1992 SAN DIEGO CHARGERS It might seem hopeless for the Giants, but things looked far worse for this Chargers squad. After going 4-12 in the 1991 season, San Diego opened 1992 being outscored by a 95-29 total en route to an 0-4 record. An emergency preseason trade for quarterback Stan Humphries — the incumbent starter, John Friesz, was injured — was looking to be a bust and Bobby Ross, who had won a share of the national championship with Georgia Tech in 1990, was not impressing in his first stint as an N.F.L. head coach.
The Chargers’ run to the postseason started modestly, with a 17-6 win over the Seattle Seahawks, a team that would finish the season with a 2-14 record. But San Diego then had a bye week and emerged from it a different team. Humphries and a hodgepodge group of running backs started putting points on the board, and linebacker Junior Seau and end Leslie O’Neal led the defense. The Chargers closed the season with 9 wins in 10 games.
The only team to qualify for the playoffs after starting 0-4, the Chargers shut out the Kansas City Chiefs in the first round before they were crushed by the Miami Dolphins in the second round. Two seasons later, the core of this Chargers team went to the Super Bowl.
1995 DETROIT LIONS An 0-3 record was somewhat misleading, as the Lions had been outscored by a combined 16 points, twice losing by just a field goal. Regardless, Coach Wayne Fontes was on the hot seat, and the team was facing the defending Super Bowl champion San Francisco 49ers. Detroit attacked San Francisco through the air as Barry Sanders was unable to do much on the ground, gaining only 24 yards on 17 carries. The game was close, but Detroit held on to win, 27-24, when a last-second field goal attempt by the 49ers’ Doug Brien hit the right upright.

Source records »
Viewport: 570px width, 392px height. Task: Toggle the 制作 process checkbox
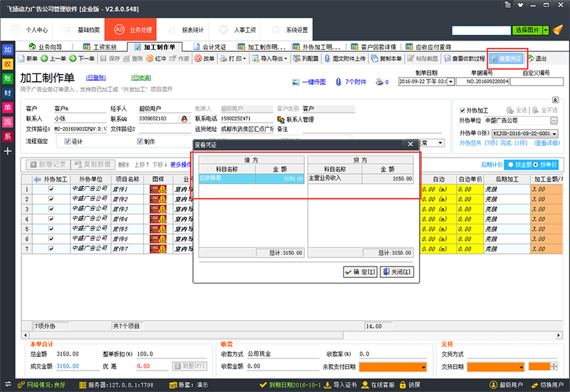[140, 142]
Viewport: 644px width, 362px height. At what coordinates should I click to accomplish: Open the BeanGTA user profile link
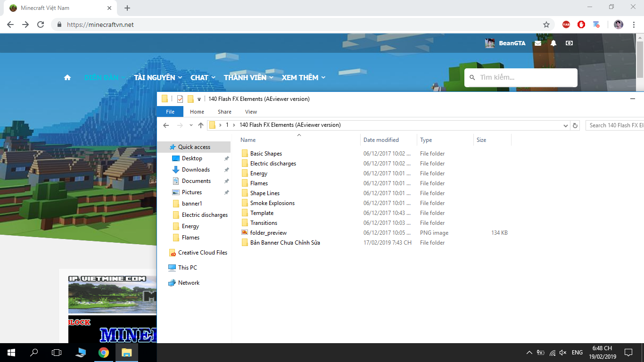click(512, 43)
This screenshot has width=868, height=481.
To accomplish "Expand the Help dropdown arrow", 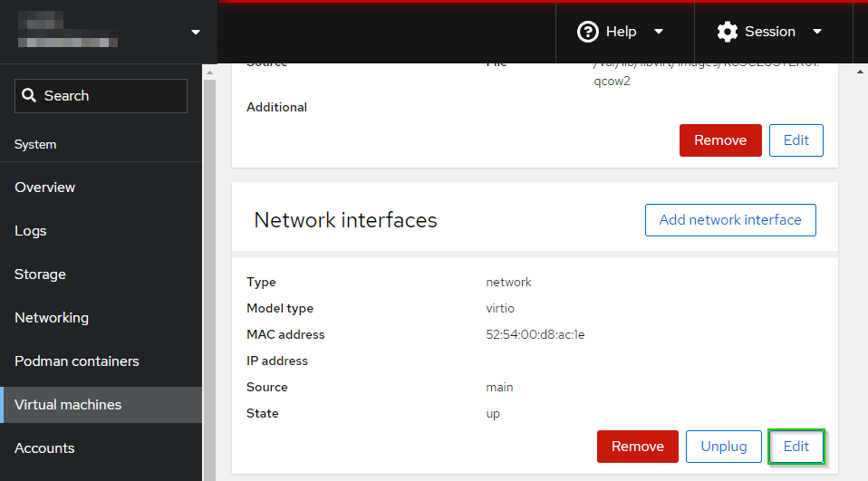I will (x=659, y=32).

Exercise tasks »
1 > Answer these questions using the football article:
(a) What record did the Seattle Seahawks finish the season with?
(b) How many yards did Barry Sanders gain against San Francisco, and on how many carries?
(c) Which team did the Chargers shut out in the first round of the playoffs?
2 > Echo the football article between "The only team" and "the Super Bowl.", inclusive.
3 > Translate this sentence from the football article into Spanish: "But San Diego then had a bye week and emerged from it a different team."

Exercise solutions »
1 >
(a) 2-14
(b) 24 yards on 17 carries
(c) The Kansas City Chiefs

2 >
The only team to qualify for the playoffs after starting 0-4, the Chargers shut out the Kansas City Chiefs in the first round before they were crushed by the Miami Dolphins in the second round. Two seasons later, the core of this Chargers team went to the Super Bowl.

3 > Pero San Diego tuvo luego una semana de descanso y salió de ella convertido en un equipo diferente.